Dazu ergänzte Professor Dr. Dieter Wolke, University of Warwick, Coventry/Großbritannien, dass derzeit 30 bis 40 Prozent der vor der 26. Schwangerschaftswoche geborenen Kinder überleben, während sie vor 25 Jahren keine Überlebenschance hatten. Allerdings zeigen etwa 45 Prozent dieser Kinder mittlere bis schwere Auffälligkeiten, etwa Lernbehinderungen, Aufmerksamkeits- und emotionale Störungen, so dass viele eine Sonderschule besuchen und 57 Prozent unterstützenden Unterricht in der Regelschule benötigen. In diesem Zusammenhang berichteten zwei betroffene Mütter von der zeitaufwendigen Pflege der Kinder, die eine schwierige Situation für die Familie mit sich bringt, so dass die Mutter ihre berufliche Tätigkeit aufgeben muß. Um die Chancen des Kindes in Zukunft ein normales Leben führen zu können zu erhöhen, sollte Betreuung und Fürsorge unmittelbar nach der Geburt sofort einsetzen.


Dr. Babett Ramsauer, Vivantes-Kliniken Berlin, wies darauf hin, dass es einen Trend hin zum Kaiserschnitt nicht gibt. Tatsächlich würden lediglich etwa 30 Prozent der Schwangeren auf diese Weise entbunden. Auch würde zu wenig auf mögliche Komplikationen bei einer Schnittentbindung hingewiesen.


Zur Frage der Geburtshäuser äußerte sich Professor Dr. Bernd Hackelöer, Asklepios Klinik Barmbek in Hamburg. Obwohl die Geburtshäuser die gleichen Qualitätsstandards wie die geburtshilflichen Abteilungen der Krankenhäuser anbieten wollen, kommt es trotz aller Bemühungen um eine Risikoabwägung vor der Geburt häufig zu Komplikationen, die sich nicht vorhersagen lassen, so dass dann die Verlegung in ein Krankenhaus notwendig ist, die fast immer zu lange dauert. Etwa ein Drittel aller Geburten in Geburtshäusern muß abgebrochen und die Verlegung in eine Klinik veranlasst werden. Es ist jedoch die Entscheidung der Schwangeren, wo sie entbinden und ein größeres Risiko in Kauf nehmen will.

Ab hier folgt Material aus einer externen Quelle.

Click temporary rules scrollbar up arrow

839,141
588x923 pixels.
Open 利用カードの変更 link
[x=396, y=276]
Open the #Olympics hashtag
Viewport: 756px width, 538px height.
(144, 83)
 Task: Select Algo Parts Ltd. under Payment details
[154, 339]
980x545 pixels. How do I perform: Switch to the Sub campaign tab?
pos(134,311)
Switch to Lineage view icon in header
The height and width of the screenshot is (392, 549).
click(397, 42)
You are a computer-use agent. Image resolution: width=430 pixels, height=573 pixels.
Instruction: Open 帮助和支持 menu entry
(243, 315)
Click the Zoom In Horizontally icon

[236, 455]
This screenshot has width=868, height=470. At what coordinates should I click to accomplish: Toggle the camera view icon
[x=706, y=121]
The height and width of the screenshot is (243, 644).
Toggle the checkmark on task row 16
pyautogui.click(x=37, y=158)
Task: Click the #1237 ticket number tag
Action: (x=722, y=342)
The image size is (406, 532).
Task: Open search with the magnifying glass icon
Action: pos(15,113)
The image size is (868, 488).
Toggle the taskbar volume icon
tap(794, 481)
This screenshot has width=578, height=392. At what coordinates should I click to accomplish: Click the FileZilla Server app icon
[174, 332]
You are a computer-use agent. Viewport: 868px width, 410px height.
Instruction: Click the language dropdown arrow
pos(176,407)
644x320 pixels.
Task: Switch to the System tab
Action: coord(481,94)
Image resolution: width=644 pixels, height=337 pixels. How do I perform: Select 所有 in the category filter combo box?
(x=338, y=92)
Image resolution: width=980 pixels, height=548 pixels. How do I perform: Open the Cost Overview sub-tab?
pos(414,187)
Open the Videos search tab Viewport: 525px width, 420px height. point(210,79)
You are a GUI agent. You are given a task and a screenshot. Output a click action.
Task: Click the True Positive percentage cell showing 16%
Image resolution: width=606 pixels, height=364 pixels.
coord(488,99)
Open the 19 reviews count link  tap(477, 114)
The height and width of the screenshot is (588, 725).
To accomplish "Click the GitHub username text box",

Ob Ultraschall-Untersuchungen Mutter und Kind mehr schaden als nutzen: Dieser Frage ging Professor Dr. Klaus Vetter von den Vivantes-Klinken Berlin, nach und stellte fest, dass sie noch immer die beste Möglichkeit ist, Fehlbildungen frühzeitig zu erkennen. Schließlich geht es um das Leben von Mutter und Kind. So ist das rechtzeitige Erkennen von Plazentastörungen von größter Bedeutung, denn sie gefährden das Leben von Mutter und Kind. Auch Fehlbildungen des Kindes sind mit Ultraschall frühzeitig erkennbar; beispielsweise bestimmte Herzfehler oder ein nicht richtig ausgebildetes Zwerchfell. In solch einem Fall kann die Entbildung entsprechend vorbereitet oder rechtzeitig Medikamente gegeben werden. Eine Strahlenschädigung ist nicht möglich.